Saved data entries
———
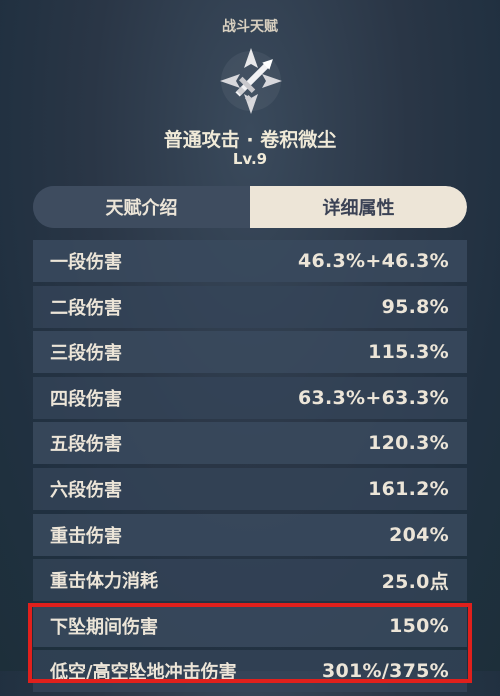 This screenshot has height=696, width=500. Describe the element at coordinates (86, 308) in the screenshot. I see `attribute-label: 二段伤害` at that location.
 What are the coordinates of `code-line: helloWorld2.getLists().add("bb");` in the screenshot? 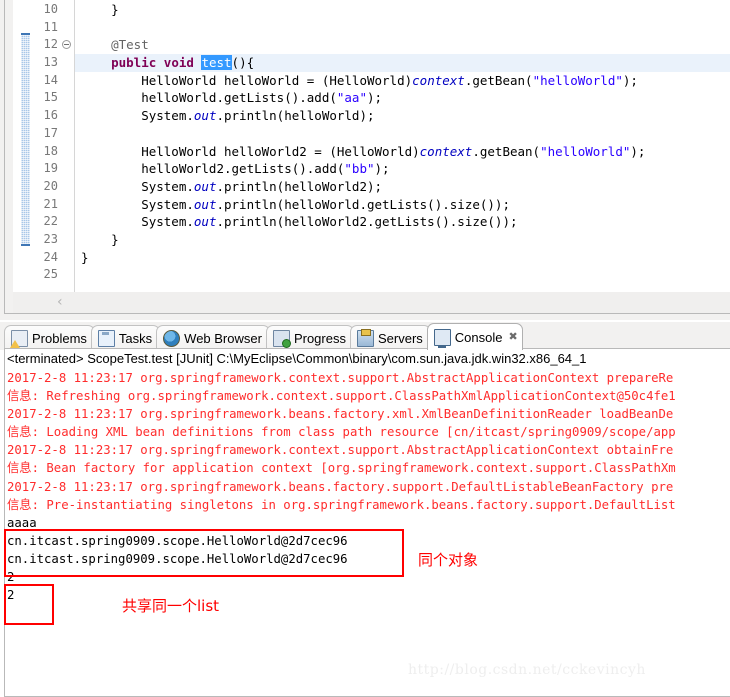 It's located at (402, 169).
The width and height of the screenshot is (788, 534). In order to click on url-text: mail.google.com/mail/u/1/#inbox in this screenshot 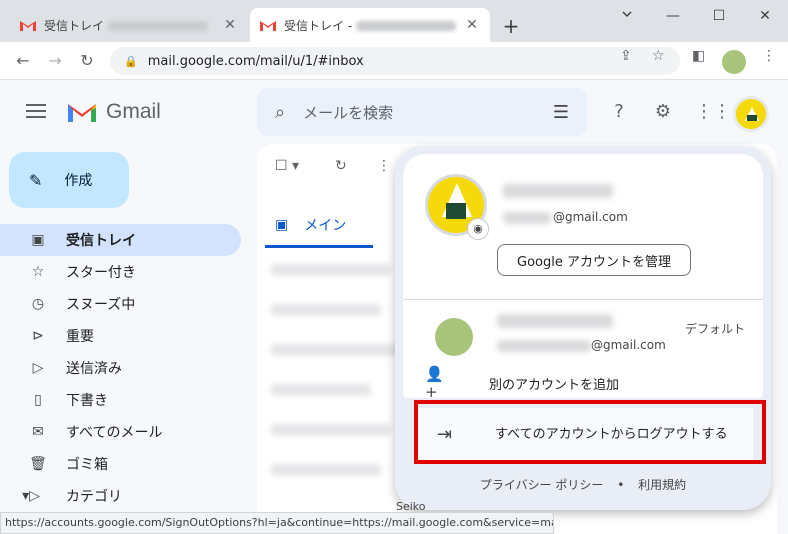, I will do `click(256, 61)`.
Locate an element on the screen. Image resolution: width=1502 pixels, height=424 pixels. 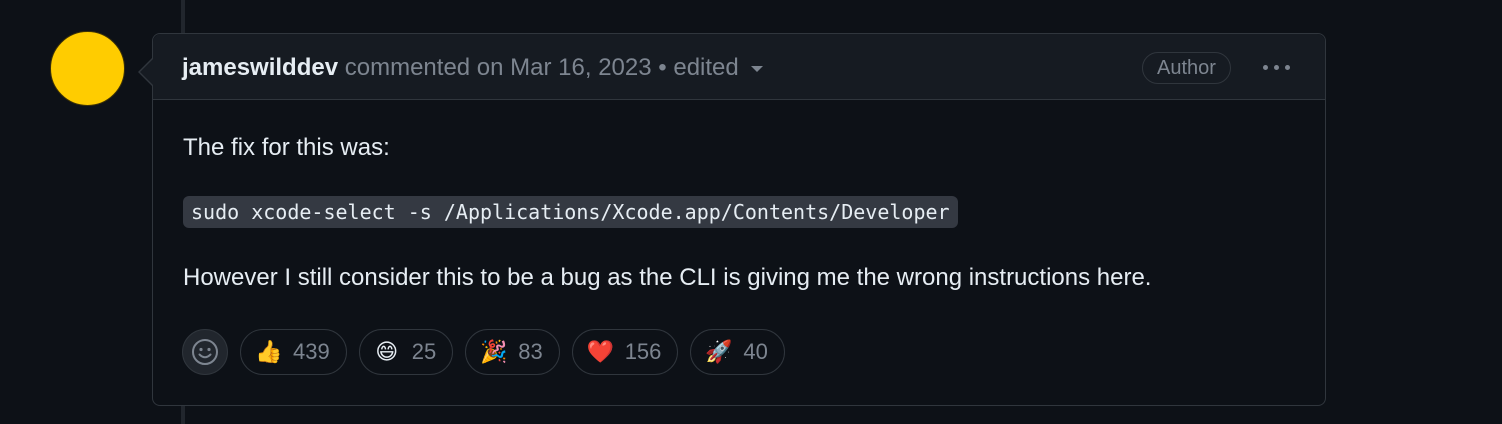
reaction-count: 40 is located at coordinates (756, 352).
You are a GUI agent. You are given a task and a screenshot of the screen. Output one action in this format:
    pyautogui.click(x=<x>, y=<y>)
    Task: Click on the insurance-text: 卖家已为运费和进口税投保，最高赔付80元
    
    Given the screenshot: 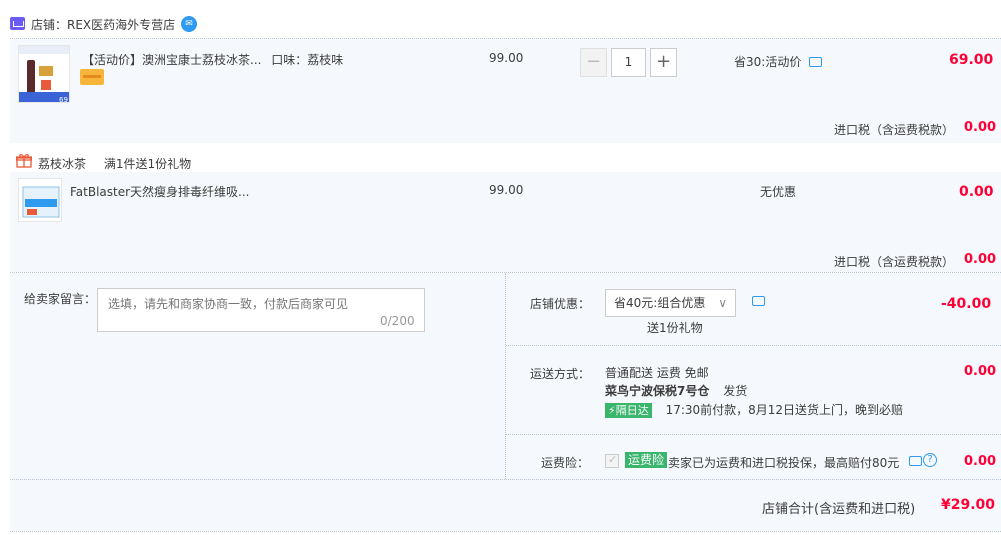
———
Write out the lines of the records starting at the line that contains "Locate an element" and ending at the line that contains "reaction-count: 40 is", including both of those lines. Leave the pictures out of your answer.

Locate an element on the screen. Image resolution: width=1502 pixels, height=424 pixels. 
reaction-count: 40 is located at coordinates (756, 352).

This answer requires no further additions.